Is it Time You Change Your Bad Financial Habits?

It’s time for some entrepreneurs to admit that they keep too much information in their heads; time to end the excuses about not being good with numbers; and time to acknowledge that while you do have good financial records, you never look at them, because you think they exist only to simplify tax reporting.

If this is you, well, it’s time to change your practices.

Solid accounting information gives you tangible verification of the direction your business is going. To obtain this, it’s all about great bookkeeping practices.

Just try tweaking your budget; measuring the impact of growth on your cash flow; preparing for seasonal downturns; and planning for infrequent payments without relying upon superior bookkeeping. Executing these without supporting financial data is like trying to explain baseball to someone from another planet.

Planning big projects

In planning for major expenditures, you need accurate bookkeeping records. Your financial statements give you enough information to anticipate a variety of extraordinary cash needs. For example, if rising sales necessitate new equipment and personnel, knowing where you stand is infinitely better than scrambling to react to situations as they arise.

Upgrades to computers and software are inevitable. Slow periods are the ideal time to complete upgrades. This calls for retaining profits from more prosperous times; recurring fluctuations in revenue will be easier to withstand if you can predict them, and accounting data tells you which phase you’re experiencing. Forecast these events in advance, create a reserve for the necessary funds, and plan for the effect of borrowing.

Collecting income

Bookkeeping systems are not infallible. They require oversight, which is ultimately the business owner’s responsibility. Start by making sure that all deposits are correctly recorded. Each deposit could comprise a combination of revenue, cash infusions from personal funds, loans from financial institutions, or reimbursements. Your bookkeeper needs your guidance to ensure they are correctly recorded.

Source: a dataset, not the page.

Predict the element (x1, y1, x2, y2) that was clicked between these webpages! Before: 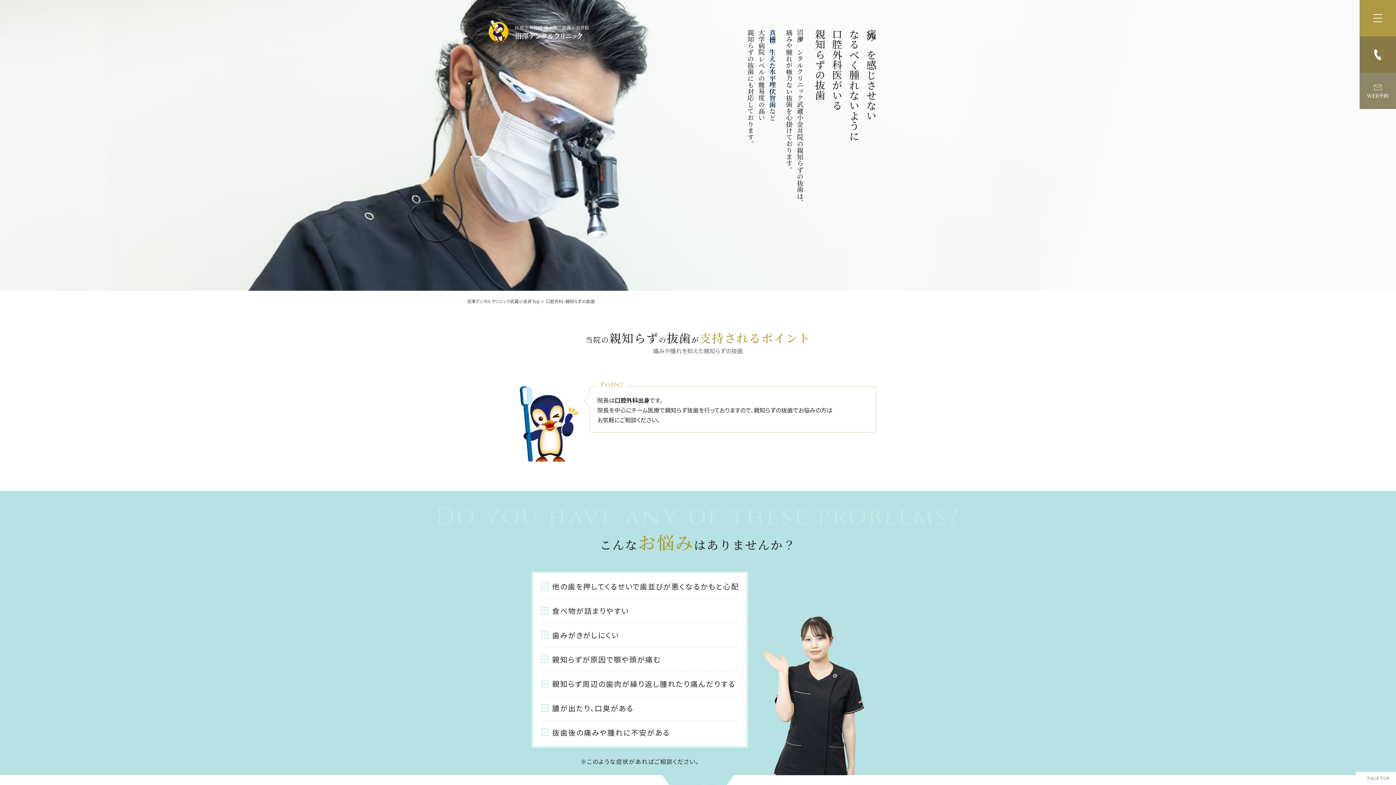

Just because you have accounting software doesn’t guarantee accuracy. Ensure the correct dates are recorded for invoices generated by the program. Apply all payments to the invoices. Avoid assigning deposits to a catchall income account; it doesn’t allow tracking of outstanding customer balances. Develop a process for issuing second invoices, making phone calls, charging late fees, and collecting on a timely basis.

Managing cash outflow

Careful scrutiny of financial statements ensures you are setting aside enough money for all your liabilities. Maintain a close watch on what you owe, including your tax obligations. Know when payments are due. Study your cash availability. You often can work out an extended payment plan with key suppliers, but you must act well before due dates arise.

Paying the IRS late always results in penalties and interest assessments. Tax payments should be a top priority. Payroll taxes are the most crucial, because these are essentially amounts that belong to your employees, but you also need to anticipate your own income tax consequences.

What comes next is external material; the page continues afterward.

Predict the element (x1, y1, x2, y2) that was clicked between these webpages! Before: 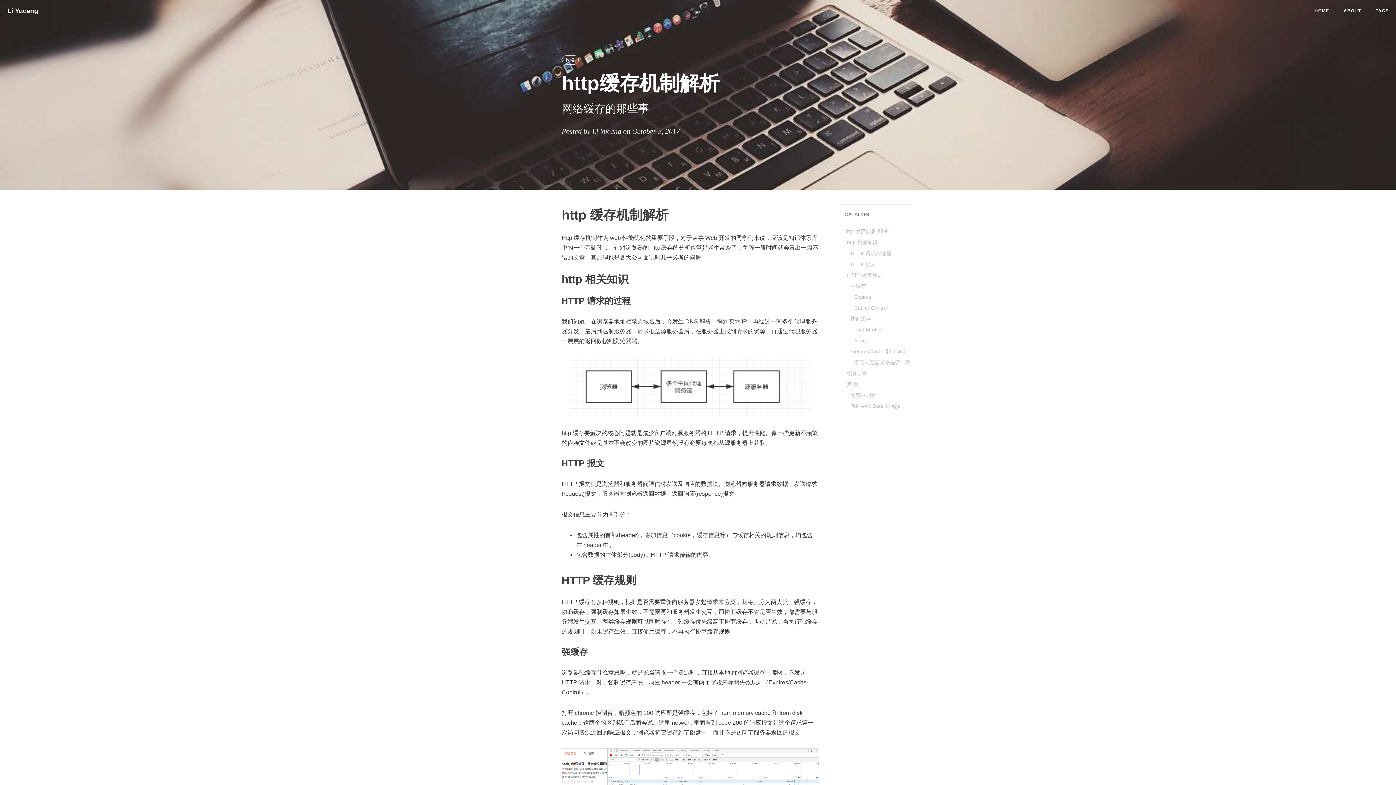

Wise business operators with long histories of success have learned the importance of staying on top of their financials. Will you?

Three Numbers that Lead to a Successful Financial Dialog

As most successful entrepreneurs know, you don’t just visit your accountant at tax time. You should meet with him or her annually just to discuss the direction of your business.

Accountants have clients in various industries at different stages of growth. The dialog with your accountant will help you compare your results with other enterprises of your size or in your field.

However, to ensure the dialog is useful, there are three crucial numbers that you need to know:

Revenue: Many entrepreneurs fall into the trap of stating how much money they made by referring only to top-line revenue. That amount is what you have been paid or promised. Revenue is a key figure, because it must grow if you want greater profit; however, it must be used advisedly.

Profit: A more substantial value of what you actually made is profit. That bottom line figure gives your accountant plenty of information – particularly when he or she compares it to your revenue. The gap between revenue and profit reveals expenses that confront you, even if sales decline.

You can learn how your profit margin compares to other businesses, but you also can see the factors that contribute to your profits. Your ultimate goal is to discover what projects or products generate the most profit.

Cash flow: Lastly, you must understand your cash flow and how it’s trending. Healthy cash flow is the primary focus of a sound business. Ask your accountant to help calculate cash flow and judge how it’s impacted by potential changes.